REQUIREMENTS
In the text on gaming test laboratories, quote everything from "This is why" down to "or duplicated outcome.".

[Start TEXT TO READ]

EDITORIAL REFERENCE · GAMING COMPLIANCE STANDARDS EXPLAINED · ISO/IEC 17025 · GLI REVIEWED 2026.06.30

§01 · Testing & accreditation

What an accredited gaming test laboratory does

Independent laboratories sit between the companies that build games and the regulators that license them. Their job is to confirm, through repeatable testing, that a game behaves exactly as its maths and rules describe.

Abstract representation of a gaming test laboratory bench

Accreditation comes first

Before a laboratory can test a slot or a gaming machine for a regulator, the lab itself has to be accredited. The relevant standard is ISO/IEC 17025, which sets requirements for the technical competence of testing laboratories — covering methods, equipment calibration, staff training and the impartiality of results. A national accreditation body audits the lab against this standard and re-assesses it periodically.

This is why a regulator will accept a report from a laboratory such as eCOGRA, Gaming Laboratories International (GLI), iTech Labs or BMM: the accreditation is independent evidence that the lab’s findings are technically valid, not merely an opinion.

What the laboratory actually examines

For an online game, testing typically covers several distinct areas:

  • Random number generation — that outcomes are statistically unpredictable and uniformly distributed, with no exploitable pattern.
  • Return-to-player (RTP) — that the long-run payout percentage produced by the code matches the published mathematical model.
  • Game rules and paytable — that wins, bonus triggers and feature mechanics resolve exactly as the rules state.
  • Fault handling — that a disconnection or power loss mid-spin is recovered correctly, with no lost or duplicated outcome.

The same logic applies to physical gaming machines, with additional checks on hardware components, meters and the security of the program storage.

Note1.1

Accreditation is granted to a laboratory, not to a game. A lab’s ISO/IEC 17025 status means its testing is sound; each individual game still has to pass its own test before it is approved.

Testing is jurisdiction-specific

There is no single global approval. Each market sets its own technical standard — for online games this is often based on the GLI-19 standard, while gaming devices may be tested against GLI-11. A regulator in one country may require checks that another does not, so a game frequently undergoes separate testing for each jurisdiction in which it will be offered. The laboratory issues a report tied to that specific standard, and the regulator uses it as the basis for approval.

[End TEXT TO READ]
[Start DATA LINES]

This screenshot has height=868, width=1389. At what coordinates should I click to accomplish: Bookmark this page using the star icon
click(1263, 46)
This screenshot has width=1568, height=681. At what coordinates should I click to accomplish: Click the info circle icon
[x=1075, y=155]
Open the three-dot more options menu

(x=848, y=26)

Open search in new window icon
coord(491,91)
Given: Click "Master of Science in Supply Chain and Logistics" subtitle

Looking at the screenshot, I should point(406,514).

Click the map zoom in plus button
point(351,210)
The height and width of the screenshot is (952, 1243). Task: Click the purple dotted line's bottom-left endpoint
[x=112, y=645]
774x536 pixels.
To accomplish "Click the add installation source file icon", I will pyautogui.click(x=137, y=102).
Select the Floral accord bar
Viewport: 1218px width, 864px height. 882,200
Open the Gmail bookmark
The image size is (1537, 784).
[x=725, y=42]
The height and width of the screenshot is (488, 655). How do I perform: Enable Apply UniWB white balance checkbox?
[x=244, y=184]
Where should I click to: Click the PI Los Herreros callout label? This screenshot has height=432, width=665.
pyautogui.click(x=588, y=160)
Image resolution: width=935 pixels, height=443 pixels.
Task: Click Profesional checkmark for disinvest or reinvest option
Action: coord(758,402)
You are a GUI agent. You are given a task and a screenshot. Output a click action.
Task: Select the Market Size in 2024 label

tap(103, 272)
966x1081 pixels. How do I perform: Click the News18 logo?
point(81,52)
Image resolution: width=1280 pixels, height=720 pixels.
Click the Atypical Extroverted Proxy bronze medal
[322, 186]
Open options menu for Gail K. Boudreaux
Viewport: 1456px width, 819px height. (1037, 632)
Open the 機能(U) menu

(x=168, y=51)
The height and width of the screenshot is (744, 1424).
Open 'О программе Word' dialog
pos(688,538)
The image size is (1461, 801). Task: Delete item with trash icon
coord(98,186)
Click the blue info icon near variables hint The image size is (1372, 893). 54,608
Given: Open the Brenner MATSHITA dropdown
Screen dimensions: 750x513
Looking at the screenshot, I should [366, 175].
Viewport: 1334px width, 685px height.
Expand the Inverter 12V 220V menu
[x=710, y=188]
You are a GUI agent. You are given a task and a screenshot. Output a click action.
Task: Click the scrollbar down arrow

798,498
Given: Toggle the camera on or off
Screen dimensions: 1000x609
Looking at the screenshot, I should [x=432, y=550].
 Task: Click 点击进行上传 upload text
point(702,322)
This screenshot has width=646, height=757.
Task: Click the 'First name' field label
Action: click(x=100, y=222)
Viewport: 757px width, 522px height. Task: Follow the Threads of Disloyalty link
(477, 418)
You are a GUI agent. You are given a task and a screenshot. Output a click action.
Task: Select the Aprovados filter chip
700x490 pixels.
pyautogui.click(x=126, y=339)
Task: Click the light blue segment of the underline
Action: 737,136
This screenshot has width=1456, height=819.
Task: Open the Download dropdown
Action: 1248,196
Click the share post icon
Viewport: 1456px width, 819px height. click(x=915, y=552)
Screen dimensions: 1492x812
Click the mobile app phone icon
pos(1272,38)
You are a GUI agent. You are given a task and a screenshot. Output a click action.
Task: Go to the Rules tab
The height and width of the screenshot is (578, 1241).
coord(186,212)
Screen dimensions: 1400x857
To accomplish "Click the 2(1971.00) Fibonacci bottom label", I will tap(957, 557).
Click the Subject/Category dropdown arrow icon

[End DATA LINES]

RESPONSE TO THIS TASK
This is why a regulator will accept a report from a laboratory such as eCOGRA, Gaming Laboratories International (GLI), iTech Labs or BMM: the accreditation is independent evidence that the lab’s findings are technically valid, not merely an opinion.

What the laboratory actually examines

For an online game, testing typically covers several distinct areas:

  • Random number generation — that outcomes are statistically unpredictable and uniformly distributed, with no exploitable pattern.
  • Return-to-player (RTP) — that the long-run payout percentage produced by the code matches the published mathematical model.
  • Game rules and paytable — that wins, bonus triggers and feature mechanics resolve exactly as the rules state.
  • Fault handling — that a disconnection or power loss mid-spin is recovered correctly, with no lost or duplicated outcome.